You can use life insurance to pay for final expenses, estate taxes, or leave an estate for the use of your heirs. Here are some policy types to choose from:
Term insurance has no cash value, so its premium covers only the risk of death during that year. Many insurance companies offer level premium term insurance. Premiums may remain level for a period of 5, 10, 15, 20, 25 or even 30 years. These policies are inexpensive and can provide relatively long-term coverage.
Some level premium term policies contain a guarantee of level premiums, while others do not. Without a guarantee, the insurance company can surprise you by raising your premiums even during the time you expected your premiums to remain level. Make sure you understand the terms of your policy.
Return of premium term insurance (ROP) is a new type of coverage that generally combines low, term-like premiums with a guaranteed refund of the premiums paid during the level term period, assuming the insured is still living at the end of the level term. They are often significantly less expensive than permanent types of insurance. But, like many permanent plans, they may still offer cash surrender values if the insured does not die.
Whole Life Insurance is a form of permanent insurance. It is designed to remain in effect throughout one's lifetime. Generally, the premiums for this type of policy remain the same throughout the life of the insured. During the early years of the policy, premiums are much higher than those of term insurance policies. That is because these policies develop a cash value which the policy owner can access through surrenders or policy loans.
Universal Life Insurance differs from Whole Life in that it distinguishes and itemizes the protection element, the expense element, and the cash value element. This adds more policy flexibility for the policy owner to modify the face amount or the premium in response to changing needs and circumstances.
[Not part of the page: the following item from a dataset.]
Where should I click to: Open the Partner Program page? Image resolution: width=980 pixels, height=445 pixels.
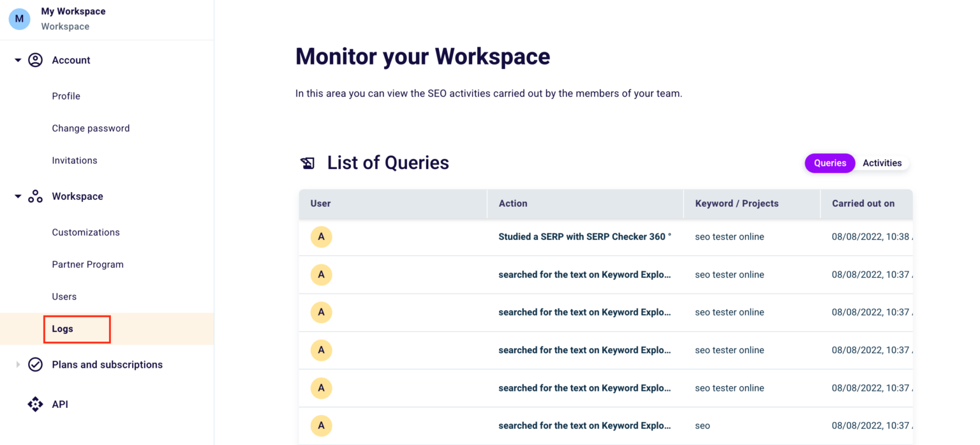(87, 264)
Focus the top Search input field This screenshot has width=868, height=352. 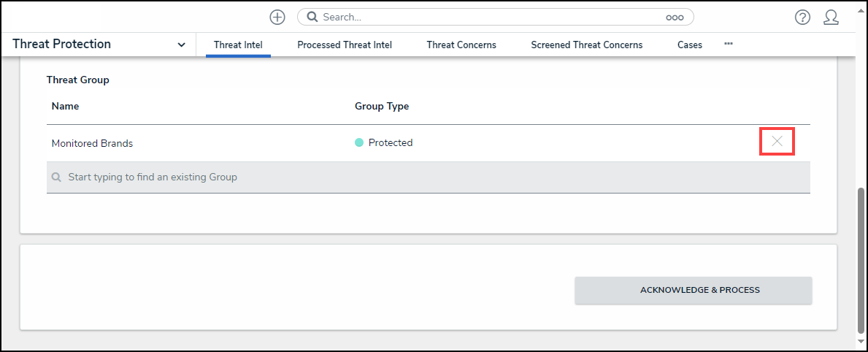(489, 17)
A survivor or second to die insurance policy, offered either as Universal Life or Whole Life, pays a death benefit at the later death of two insured individuals, usually a husband and wife. That way it can pay estate taxes when they occur - at the second person’s death. Most individuals arrange to pay little or no estate taxes at the death of the first person because of the unlimited marital deduction in the estate tax. This coverage is widely used because it is generally much less expensive than individual coverage on either spouse.
Except for term insurance, all of the other types build up a cash value and are designed to last your entire lifetime. While there have been some writers that argue term is best (because the premiums are lower), It is temporary and will likely run out before you die. Therefore, you can ask yourself, would you rather rent your life insurance (term life) or buy it (cash value life insurance). This decisions is not very different than renting or owning your home.
For many families, permanent insurance with cash value has proven to be the better investment. As with any financial opportunity, look not only at the cost but the combination of cost and benefit to decide.